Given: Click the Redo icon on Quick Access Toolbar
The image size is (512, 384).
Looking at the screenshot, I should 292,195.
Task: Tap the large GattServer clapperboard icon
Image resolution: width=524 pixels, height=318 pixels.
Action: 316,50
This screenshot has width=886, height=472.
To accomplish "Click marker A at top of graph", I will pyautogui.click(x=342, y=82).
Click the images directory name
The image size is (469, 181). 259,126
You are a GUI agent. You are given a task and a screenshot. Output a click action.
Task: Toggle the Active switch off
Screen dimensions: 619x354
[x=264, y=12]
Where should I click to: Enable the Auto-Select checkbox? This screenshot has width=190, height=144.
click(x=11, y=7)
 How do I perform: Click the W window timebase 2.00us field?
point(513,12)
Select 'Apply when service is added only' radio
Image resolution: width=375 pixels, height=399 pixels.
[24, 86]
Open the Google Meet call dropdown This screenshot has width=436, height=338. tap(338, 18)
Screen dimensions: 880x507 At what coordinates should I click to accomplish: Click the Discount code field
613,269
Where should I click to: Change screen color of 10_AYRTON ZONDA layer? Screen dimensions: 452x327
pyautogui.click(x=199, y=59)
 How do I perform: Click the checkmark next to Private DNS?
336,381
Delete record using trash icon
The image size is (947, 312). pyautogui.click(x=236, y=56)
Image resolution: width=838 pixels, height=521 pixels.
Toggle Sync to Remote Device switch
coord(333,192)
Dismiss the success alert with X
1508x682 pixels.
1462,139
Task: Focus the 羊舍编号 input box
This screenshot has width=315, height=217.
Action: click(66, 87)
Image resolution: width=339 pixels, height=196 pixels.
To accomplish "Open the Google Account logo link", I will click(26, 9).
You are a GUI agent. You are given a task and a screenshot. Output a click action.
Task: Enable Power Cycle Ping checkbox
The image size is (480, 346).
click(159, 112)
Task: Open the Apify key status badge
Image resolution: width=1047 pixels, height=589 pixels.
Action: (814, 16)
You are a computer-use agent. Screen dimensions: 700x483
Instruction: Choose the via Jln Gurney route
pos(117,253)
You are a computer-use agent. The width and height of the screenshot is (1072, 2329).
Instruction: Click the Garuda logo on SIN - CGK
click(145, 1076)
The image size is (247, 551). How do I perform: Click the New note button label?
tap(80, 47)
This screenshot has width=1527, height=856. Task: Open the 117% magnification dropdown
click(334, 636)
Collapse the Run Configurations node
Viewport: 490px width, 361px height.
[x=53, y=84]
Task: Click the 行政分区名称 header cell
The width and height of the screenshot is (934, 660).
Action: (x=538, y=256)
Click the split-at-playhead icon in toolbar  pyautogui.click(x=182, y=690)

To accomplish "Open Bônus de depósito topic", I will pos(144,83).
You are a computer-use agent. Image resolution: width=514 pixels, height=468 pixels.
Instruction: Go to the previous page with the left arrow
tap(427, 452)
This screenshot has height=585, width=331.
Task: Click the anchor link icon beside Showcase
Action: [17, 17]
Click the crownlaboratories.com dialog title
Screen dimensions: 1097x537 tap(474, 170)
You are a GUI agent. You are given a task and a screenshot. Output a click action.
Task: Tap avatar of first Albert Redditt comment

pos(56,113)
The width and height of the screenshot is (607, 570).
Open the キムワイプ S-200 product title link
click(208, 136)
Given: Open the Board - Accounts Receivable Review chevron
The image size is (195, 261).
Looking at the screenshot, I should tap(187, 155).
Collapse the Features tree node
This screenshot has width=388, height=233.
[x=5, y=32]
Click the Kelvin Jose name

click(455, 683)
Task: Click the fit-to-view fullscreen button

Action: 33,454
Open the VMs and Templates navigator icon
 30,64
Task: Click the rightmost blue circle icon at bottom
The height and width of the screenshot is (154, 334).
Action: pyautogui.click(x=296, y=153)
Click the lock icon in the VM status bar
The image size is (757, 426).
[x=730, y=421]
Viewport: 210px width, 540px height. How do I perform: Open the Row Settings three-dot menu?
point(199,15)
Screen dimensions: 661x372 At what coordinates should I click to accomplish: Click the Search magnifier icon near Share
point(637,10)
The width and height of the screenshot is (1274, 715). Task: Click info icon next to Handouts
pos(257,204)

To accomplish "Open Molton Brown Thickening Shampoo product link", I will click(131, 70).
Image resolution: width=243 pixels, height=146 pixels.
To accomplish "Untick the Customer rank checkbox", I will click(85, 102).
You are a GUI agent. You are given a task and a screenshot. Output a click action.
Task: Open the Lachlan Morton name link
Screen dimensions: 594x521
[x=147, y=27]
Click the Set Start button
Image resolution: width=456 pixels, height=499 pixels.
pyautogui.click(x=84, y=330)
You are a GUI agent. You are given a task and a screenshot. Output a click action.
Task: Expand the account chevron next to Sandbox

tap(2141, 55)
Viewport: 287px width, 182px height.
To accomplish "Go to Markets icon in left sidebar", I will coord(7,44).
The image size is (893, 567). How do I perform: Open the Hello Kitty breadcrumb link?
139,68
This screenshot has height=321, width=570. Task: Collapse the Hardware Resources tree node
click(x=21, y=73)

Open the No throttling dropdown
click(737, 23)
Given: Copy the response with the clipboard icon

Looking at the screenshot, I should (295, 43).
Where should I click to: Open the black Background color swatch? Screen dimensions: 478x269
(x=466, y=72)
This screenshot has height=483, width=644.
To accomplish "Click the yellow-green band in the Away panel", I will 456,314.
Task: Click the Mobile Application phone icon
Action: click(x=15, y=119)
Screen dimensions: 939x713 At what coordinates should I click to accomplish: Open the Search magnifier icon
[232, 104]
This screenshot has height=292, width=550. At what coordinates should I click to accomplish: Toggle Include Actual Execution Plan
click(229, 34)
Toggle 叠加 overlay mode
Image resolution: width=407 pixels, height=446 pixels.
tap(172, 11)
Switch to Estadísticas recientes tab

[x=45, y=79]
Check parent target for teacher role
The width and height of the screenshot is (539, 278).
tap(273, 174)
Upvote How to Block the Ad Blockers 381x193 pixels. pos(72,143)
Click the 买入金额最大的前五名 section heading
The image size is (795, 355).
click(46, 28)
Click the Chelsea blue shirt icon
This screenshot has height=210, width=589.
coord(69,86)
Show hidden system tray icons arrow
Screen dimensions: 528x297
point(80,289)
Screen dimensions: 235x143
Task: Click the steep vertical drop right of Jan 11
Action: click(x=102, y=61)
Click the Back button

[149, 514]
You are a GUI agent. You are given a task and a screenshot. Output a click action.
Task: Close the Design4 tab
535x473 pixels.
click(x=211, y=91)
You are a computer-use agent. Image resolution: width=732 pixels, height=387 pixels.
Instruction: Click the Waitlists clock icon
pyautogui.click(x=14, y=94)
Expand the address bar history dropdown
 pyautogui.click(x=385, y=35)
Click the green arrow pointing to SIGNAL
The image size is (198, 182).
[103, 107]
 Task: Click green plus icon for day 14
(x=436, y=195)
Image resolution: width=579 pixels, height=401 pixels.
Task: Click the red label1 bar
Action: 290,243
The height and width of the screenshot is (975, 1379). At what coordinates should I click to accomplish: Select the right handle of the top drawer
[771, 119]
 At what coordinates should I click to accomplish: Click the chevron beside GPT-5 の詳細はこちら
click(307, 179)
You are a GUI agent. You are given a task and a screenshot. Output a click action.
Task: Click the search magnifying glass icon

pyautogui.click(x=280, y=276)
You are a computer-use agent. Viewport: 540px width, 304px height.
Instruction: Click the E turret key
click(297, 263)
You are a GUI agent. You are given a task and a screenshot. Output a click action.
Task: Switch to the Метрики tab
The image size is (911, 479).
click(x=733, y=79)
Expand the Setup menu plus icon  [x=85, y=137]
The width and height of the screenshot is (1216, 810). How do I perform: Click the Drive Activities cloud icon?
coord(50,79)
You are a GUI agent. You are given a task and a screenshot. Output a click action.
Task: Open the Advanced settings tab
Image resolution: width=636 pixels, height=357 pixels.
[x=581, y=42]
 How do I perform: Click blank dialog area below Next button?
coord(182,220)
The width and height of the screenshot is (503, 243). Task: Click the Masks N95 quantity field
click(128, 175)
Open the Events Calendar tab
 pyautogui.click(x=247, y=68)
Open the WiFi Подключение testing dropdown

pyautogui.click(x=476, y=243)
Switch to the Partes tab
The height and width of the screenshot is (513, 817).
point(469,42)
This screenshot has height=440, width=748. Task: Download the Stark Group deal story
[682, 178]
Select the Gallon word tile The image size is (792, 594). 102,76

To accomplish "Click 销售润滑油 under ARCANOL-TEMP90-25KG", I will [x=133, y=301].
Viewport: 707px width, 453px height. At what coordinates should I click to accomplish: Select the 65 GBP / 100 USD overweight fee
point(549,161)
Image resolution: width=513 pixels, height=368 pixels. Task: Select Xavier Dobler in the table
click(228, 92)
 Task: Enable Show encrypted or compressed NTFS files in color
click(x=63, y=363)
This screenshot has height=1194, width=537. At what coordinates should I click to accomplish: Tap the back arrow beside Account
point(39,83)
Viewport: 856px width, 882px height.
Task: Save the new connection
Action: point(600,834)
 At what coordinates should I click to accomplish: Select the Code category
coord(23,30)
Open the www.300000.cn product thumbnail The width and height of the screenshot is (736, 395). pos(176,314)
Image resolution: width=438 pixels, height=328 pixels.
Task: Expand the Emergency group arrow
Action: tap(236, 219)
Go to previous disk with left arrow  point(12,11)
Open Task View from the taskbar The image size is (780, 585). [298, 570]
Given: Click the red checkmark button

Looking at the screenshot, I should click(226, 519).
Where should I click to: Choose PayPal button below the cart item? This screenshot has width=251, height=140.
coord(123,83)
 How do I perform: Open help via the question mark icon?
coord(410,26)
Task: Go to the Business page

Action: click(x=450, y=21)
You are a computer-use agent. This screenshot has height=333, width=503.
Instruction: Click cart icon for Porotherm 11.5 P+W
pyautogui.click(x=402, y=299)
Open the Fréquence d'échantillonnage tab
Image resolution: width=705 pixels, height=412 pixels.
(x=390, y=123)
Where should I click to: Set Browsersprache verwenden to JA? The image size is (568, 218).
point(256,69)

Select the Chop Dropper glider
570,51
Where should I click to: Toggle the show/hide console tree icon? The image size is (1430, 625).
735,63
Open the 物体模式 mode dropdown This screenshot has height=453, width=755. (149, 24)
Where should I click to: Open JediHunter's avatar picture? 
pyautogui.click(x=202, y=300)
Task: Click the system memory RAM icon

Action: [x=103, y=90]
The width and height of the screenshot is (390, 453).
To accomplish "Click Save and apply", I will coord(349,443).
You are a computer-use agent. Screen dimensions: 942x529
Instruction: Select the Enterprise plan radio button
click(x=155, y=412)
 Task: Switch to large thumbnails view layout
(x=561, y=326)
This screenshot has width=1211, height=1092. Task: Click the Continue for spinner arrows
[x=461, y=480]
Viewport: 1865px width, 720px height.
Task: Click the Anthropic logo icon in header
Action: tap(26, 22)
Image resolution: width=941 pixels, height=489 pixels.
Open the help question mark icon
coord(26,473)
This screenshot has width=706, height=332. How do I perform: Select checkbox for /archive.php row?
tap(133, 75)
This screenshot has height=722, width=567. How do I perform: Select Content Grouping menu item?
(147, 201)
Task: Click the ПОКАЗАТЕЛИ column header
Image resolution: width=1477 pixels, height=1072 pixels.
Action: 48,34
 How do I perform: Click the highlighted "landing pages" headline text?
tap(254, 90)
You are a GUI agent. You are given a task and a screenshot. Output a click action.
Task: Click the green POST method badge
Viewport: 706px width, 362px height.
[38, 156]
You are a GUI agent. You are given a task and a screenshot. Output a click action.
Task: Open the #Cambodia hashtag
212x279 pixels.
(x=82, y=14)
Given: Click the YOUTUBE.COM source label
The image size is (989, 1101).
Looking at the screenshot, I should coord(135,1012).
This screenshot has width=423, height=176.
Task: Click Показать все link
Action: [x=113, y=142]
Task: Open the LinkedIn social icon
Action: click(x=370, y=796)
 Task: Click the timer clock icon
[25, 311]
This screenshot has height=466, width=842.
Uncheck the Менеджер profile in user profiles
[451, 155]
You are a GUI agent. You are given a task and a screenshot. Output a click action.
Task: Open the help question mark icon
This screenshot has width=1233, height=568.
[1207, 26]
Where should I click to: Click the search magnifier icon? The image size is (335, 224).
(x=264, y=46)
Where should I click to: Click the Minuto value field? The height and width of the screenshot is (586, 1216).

Try it: Go through the material above and output exactly the lines from the one containing "Where should I click to: Set" through the one containing "The width and height of the screenshot is (390, 453).".

Finished exercise:
Where should I click to: Set Browsersprache verwenden to JA? The image size is (568, 218).
point(256,69)

Select the Chop Dropper glider
570,51
Where should I click to: Toggle the show/hide console tree icon? The image size is (1430, 625).
735,63
Open the 物体模式 mode dropdown This screenshot has height=453, width=755. (149, 24)
Where should I click to: Open JediHunter's avatar picture? 
pyautogui.click(x=202, y=300)
Task: Click the system memory RAM icon

Action: [x=103, y=90]
The width and height of the screenshot is (390, 453).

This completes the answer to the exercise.